Officials look at reusable Avtex space

By Karen Loew

Daily Staff Reporter

Local business and government leaders saw the potential, as well as the problems, of the old Avtex Fibers site as they evaluated the facility Thursday for possible new tenants.

Stephen A. Heavener, executive director of the Front Royal-Warren County Industrial Development Authority, said businesses have told him they'd be interested in occupying the space if it were usable.

"The warehouses are perfect," Heavener said while looking around one of the huge rooms, left dark, cold and dirty from disuse.

He, authority members and representatives of town government and the Warren County Redevelopment Corp., toured about 400,000 square feet of the closed 2.8 million-square-foot facility, now an Environmental Protection Agency Superfund site.

The area they looked at never was contaminated and could be readied for light industrial use within a year, said Frederick G. Foster, president of the redevelopment corporation.

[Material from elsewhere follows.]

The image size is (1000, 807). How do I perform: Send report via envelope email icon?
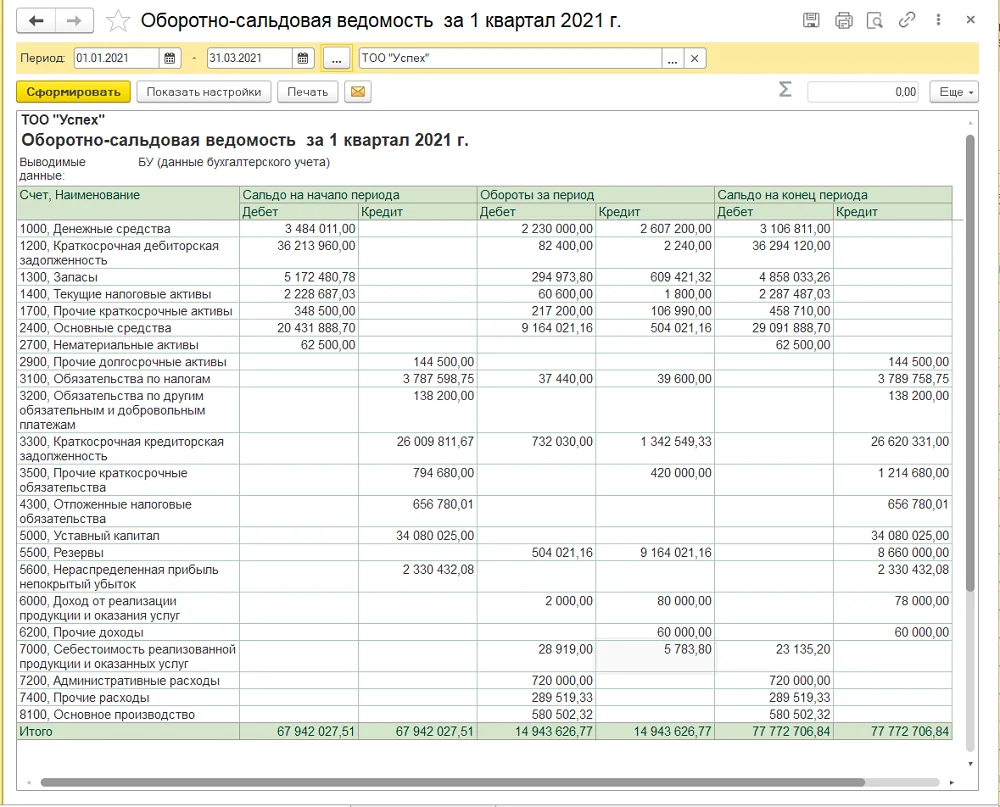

Before any space can be used, however, the EPA and Avtex's bankruptcy trustee must agree on terms and areas must be cleaned and repaired.

The discussions mark the first time the EPA has negotiated about a Superfund site before the cleanup was completed, Foster said.

The EPA also has asked for proposals from specific users about the amount of space they want and the number of employees they have, Heavener said. The authority knows of a business that might want about one-eighth of the available space, but optimally the plant would house "a handful of users," he said.

First, hazards would have to be removed from the rooms that had been used by Avtex as warehouses and offices.

Those on the tour noticed crumbling asbestos insulation, chipping paint, leaking roofs, rusting pipes and warped tin walls.

Old equipment and vats of chemicals also would have to be removed, Foster said.

Although some roofs had holes, redevelopment corporation Secretary Dan Althouse said he was impressed with much of the facility's construction. One warehouse room with a leaking concrete ceiling would require a new membrane roof, he said. But its basically sturdy construction could support items from the ceiling, which would be helpful to industries such as steel fabrication or printing, he said.

Of the 65 acres of buildings on the 500-acre site, 35 are scheduled to be torn down, Foster said.

"We see this as a very important resource. It's close, it's in town and it's on rail. The big companies now want rail," Heavener said.

The authority will act as the property's landlord when and if the EPA releases the building to the redevelopment corporation, Foster said.